FIG. 4 shows a result of image processing on an image of the player 201. The image was captured at a point in time when the player 201 was preparing to kick the ball 202 (not shown) towards a goal. The image processing is performed by the information processing device 100 for image information received from the camera system 110, as described above. Here, the image processing comprises object recognition that is able to identify a pose of the player 201, rather than merely their approximate position in the image. Any suitable known pose estimation technique may be used. For example, a pictorial structure framework (PSF) using non-linear joint regression or a suitably trained convolutional neural network (CNN) may be used. A skeleton 400 is then mapped to the player 201, from which pose information relating to the player can be determined. For example, the relative position of the player's hips and shoulders can be determined from the orientation of the skeleton 400. In particular, the angle in the x-y plane between the line 401 from the player's mid-hip 403 to mid-shoulder 402 on the skeleton 400, relative to the direction the player is facing, hereafter referred to as the hip-shoulder azimuthal angle 404, can be determined. The angle between the z-axis and the line 401 from the player's mid-hip 403 to mid-shoulder 402, hereafter referred to as the hip-shoulder polar angle 405, can be determined in a similar way. These angles are indicated in FIG. 4.
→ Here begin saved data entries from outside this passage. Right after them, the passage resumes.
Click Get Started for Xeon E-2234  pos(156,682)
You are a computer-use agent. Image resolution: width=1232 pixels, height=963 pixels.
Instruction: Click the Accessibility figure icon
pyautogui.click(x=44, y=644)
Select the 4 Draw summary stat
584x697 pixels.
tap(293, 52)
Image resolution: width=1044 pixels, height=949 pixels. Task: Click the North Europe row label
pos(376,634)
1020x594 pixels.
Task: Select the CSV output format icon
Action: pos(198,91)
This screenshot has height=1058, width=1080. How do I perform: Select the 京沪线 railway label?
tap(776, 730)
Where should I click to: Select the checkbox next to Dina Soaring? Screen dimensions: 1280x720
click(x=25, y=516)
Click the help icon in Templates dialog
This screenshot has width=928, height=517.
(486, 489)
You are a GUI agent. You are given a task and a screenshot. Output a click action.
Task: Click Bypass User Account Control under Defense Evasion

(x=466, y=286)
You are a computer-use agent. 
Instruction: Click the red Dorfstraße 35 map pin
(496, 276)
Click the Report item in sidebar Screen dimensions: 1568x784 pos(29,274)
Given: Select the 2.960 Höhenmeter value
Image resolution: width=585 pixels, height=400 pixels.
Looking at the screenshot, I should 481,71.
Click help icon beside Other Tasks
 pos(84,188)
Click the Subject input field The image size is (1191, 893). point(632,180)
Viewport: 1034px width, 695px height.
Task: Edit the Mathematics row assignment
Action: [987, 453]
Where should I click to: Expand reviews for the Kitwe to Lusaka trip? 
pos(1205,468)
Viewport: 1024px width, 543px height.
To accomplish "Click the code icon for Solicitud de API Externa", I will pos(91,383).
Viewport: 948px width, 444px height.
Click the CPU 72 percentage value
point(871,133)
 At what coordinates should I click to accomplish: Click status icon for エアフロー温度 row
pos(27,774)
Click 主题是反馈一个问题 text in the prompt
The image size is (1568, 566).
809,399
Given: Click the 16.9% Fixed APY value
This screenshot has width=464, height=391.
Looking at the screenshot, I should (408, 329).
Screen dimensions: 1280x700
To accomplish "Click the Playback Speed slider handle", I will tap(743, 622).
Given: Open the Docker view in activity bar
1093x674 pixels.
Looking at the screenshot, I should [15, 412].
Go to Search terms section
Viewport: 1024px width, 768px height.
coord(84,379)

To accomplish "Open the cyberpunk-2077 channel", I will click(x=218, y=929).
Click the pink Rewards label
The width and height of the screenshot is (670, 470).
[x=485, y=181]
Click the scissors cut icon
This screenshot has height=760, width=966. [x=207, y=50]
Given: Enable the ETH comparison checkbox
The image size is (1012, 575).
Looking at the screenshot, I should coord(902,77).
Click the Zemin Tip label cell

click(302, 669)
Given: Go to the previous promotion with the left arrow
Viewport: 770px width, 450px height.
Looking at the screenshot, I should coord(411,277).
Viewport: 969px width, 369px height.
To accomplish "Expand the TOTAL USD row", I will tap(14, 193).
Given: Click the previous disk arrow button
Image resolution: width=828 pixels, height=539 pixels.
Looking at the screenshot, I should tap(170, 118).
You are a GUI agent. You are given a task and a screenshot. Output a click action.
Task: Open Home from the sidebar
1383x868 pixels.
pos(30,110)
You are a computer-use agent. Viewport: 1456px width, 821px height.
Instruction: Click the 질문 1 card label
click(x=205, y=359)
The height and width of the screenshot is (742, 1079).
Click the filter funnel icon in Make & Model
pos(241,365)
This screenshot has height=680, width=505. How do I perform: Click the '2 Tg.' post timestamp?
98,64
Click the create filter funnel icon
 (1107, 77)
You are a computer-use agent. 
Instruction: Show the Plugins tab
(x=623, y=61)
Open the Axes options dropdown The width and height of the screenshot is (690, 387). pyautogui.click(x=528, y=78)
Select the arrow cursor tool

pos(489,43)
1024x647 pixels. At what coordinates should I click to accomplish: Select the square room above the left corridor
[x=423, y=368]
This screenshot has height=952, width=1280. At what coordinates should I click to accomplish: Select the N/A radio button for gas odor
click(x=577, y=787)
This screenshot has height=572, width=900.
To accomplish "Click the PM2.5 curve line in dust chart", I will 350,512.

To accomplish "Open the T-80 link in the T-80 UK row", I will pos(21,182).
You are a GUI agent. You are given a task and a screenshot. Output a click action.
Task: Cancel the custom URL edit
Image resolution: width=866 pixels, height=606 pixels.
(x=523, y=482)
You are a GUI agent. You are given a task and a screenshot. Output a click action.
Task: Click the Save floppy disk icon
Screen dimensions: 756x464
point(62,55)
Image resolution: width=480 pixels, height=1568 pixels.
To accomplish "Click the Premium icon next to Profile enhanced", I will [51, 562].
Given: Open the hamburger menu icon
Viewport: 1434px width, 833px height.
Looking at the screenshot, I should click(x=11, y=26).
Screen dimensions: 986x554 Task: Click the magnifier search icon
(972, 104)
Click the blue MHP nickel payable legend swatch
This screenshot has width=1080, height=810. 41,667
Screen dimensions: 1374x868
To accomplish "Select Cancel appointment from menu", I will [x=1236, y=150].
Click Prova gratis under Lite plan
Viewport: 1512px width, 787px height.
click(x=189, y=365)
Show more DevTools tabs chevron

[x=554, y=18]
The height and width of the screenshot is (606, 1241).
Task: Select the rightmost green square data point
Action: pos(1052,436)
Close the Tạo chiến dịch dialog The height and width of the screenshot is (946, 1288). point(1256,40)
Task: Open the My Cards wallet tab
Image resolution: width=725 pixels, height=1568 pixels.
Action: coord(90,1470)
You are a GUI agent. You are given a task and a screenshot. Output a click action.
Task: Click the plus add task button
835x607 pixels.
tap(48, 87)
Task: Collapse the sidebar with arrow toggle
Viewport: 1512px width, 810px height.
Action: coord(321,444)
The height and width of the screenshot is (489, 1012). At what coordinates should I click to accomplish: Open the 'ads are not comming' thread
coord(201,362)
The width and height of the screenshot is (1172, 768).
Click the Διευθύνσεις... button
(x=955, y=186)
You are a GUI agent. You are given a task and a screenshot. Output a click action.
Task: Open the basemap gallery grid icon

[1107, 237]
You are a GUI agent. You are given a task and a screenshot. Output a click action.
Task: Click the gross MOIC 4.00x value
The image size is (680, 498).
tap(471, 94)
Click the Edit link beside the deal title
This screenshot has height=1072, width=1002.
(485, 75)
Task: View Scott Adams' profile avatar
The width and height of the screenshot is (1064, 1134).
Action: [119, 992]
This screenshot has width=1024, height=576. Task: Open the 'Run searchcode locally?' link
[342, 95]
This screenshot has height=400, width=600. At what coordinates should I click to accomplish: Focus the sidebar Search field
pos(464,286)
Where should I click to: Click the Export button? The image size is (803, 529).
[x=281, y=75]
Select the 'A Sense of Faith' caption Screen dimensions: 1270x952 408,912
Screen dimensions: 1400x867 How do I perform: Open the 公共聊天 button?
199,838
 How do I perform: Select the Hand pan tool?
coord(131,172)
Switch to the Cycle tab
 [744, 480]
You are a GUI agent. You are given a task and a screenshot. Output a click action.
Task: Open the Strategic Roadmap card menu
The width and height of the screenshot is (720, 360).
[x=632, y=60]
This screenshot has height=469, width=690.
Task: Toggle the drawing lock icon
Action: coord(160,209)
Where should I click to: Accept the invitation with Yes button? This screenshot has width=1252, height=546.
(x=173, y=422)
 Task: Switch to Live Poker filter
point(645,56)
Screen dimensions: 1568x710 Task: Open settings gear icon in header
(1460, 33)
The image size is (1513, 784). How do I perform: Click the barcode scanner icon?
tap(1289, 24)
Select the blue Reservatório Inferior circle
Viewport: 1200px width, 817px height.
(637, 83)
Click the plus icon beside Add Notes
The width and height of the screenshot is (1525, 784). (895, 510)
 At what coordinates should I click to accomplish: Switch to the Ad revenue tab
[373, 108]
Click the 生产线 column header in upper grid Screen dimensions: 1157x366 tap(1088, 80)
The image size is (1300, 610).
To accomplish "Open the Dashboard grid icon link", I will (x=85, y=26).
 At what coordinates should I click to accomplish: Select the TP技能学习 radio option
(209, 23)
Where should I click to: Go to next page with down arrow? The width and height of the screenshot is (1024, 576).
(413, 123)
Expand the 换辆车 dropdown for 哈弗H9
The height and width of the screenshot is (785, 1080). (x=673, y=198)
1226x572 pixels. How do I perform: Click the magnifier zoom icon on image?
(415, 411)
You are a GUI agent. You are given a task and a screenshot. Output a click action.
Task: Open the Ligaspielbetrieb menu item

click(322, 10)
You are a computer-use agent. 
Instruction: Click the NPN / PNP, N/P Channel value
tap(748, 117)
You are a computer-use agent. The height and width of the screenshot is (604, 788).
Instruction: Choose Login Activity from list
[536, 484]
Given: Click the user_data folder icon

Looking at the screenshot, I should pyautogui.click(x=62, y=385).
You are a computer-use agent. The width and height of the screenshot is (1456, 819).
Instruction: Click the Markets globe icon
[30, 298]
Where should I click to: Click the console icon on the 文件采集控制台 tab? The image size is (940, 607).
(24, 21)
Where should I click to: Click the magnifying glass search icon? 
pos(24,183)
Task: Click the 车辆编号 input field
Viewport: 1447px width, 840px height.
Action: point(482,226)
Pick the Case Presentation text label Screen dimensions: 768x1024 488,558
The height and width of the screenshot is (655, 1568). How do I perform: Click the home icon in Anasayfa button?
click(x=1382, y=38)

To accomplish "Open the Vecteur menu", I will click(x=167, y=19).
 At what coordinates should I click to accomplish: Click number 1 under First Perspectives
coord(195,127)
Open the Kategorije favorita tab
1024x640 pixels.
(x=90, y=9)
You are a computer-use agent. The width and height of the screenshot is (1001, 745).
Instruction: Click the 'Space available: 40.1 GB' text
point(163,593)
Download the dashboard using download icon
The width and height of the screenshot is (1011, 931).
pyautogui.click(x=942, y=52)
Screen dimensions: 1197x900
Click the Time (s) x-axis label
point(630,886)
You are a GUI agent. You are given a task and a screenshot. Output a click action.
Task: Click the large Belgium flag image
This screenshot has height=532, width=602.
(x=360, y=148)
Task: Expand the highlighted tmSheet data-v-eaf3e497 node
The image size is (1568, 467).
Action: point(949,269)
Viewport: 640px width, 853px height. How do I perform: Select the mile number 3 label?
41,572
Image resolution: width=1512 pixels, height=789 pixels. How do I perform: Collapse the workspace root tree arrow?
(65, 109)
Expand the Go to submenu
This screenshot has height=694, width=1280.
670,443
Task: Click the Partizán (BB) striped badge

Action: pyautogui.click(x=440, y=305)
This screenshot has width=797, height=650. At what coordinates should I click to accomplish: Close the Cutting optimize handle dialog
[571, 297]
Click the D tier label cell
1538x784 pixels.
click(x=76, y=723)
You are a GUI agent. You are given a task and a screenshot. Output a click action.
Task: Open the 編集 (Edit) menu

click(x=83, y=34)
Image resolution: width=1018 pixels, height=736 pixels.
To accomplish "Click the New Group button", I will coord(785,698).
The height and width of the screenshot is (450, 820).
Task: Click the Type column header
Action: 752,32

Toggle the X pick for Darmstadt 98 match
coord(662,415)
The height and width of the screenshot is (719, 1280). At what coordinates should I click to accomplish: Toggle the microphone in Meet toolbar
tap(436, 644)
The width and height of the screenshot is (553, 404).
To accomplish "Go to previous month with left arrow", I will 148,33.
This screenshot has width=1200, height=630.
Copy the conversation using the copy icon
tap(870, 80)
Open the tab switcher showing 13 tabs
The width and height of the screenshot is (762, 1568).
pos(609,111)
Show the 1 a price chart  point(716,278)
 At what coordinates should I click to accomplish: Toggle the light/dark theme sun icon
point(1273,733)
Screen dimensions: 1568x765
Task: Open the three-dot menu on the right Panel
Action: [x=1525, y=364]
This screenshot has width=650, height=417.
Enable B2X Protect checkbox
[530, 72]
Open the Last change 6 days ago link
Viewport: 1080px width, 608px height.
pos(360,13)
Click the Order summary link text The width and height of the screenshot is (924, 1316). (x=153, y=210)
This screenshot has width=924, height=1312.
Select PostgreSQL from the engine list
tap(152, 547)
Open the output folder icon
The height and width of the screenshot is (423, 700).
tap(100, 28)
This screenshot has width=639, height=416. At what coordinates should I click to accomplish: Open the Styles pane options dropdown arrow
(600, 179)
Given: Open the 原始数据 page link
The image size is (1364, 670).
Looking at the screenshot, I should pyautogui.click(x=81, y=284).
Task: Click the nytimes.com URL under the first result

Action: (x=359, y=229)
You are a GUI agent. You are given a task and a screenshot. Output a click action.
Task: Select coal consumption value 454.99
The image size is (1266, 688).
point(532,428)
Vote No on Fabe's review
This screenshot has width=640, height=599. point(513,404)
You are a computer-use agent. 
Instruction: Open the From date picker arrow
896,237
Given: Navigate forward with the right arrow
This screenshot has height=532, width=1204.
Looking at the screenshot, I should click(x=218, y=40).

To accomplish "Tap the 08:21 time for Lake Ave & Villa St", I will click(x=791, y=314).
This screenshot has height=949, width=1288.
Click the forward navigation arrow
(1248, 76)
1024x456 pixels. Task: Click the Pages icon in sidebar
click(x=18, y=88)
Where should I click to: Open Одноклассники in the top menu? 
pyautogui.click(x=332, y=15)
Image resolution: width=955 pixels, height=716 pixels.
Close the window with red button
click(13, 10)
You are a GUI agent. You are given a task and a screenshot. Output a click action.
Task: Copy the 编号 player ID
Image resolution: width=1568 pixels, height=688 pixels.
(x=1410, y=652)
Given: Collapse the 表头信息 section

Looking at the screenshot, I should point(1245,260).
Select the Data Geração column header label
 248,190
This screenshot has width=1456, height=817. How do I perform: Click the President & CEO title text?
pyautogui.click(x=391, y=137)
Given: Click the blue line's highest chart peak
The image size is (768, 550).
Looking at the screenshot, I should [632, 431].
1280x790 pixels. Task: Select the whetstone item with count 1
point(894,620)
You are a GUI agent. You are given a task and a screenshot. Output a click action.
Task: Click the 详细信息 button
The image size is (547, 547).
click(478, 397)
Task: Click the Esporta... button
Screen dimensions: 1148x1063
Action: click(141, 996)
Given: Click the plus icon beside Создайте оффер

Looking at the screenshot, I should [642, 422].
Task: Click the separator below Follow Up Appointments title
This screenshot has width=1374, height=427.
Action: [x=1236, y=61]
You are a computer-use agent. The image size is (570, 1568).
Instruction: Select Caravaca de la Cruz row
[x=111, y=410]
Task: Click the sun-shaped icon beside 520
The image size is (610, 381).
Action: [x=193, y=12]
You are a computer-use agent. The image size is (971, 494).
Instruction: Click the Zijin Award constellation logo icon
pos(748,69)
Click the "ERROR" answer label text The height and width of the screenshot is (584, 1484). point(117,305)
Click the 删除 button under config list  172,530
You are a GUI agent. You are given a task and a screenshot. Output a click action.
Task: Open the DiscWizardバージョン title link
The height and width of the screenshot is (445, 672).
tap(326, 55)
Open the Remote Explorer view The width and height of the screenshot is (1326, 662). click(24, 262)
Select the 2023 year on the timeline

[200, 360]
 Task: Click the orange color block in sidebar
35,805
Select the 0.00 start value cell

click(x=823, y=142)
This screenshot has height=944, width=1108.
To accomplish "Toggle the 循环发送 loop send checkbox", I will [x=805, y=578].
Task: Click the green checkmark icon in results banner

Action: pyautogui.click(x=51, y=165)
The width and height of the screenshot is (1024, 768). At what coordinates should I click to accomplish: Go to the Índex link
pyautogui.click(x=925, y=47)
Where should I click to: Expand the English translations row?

Another parameter which is determined in examples is ‘backlift’, b, the amount in the z-direction by which the player 201 has raised their striking foot (the foot used to kick the ball) before kicking the ball. This is calculated by determining the maximum height above the ground that the ankle of the player's striking foot reaches during a time period immediately before kicking the ball. The present disclosure is not limited in this regard, however, and in further examples any suitable parameter relating to the pose of a player may be calculated from pose information. For example, the relative positions of a player's legs, hips and shoulders may be used to determine the direction in which the player is facing. In one example, the direction of a line perpendicularly bisecting the player's hips (e.g. at mid-hip 403) in the x-y plane relative to a predetermined angle (which defines 0°) defines the direction the player is facing. In another example, an average of the direction of each of the player's feet in the x-y plane relative to a predetermined angle (which defines 0°) defines the direction the player is facing (for instance, if the left foot is at 30° relative to the predetermined angle and the right foot is at 40° relative to the predetermined angle, then the direction of the player is determined to be 35° relative to the predetermined angle).

Such parameters related to a player's pose are indicative of the player's form when aiming to kick the ball into the goal, which is correlated with the likelihood of successfully scoring the goal. The manner in which a player kicks the ball (indicated by their pose) can be due to the skill of the player and also the situation in which the player is making the shot, both of which may affect the likelihood of a goal being scored. For example, certain values of the foot position and hip-shoulder angles may occur when a player is making a difficult shot with a lower chance of success, and therefore indicate a lower likelihood. In particular, values of the hip-shoulder azimuthal angle and hip-shoulder polar angle can indicate whether the player is off-balance. As another example, it may be determined that the player has a higher likelihood of scoring a goal if their initial pose is such that they are facing in a direction towards the goal, compared to a situation where they are facing in a direction away from the goal.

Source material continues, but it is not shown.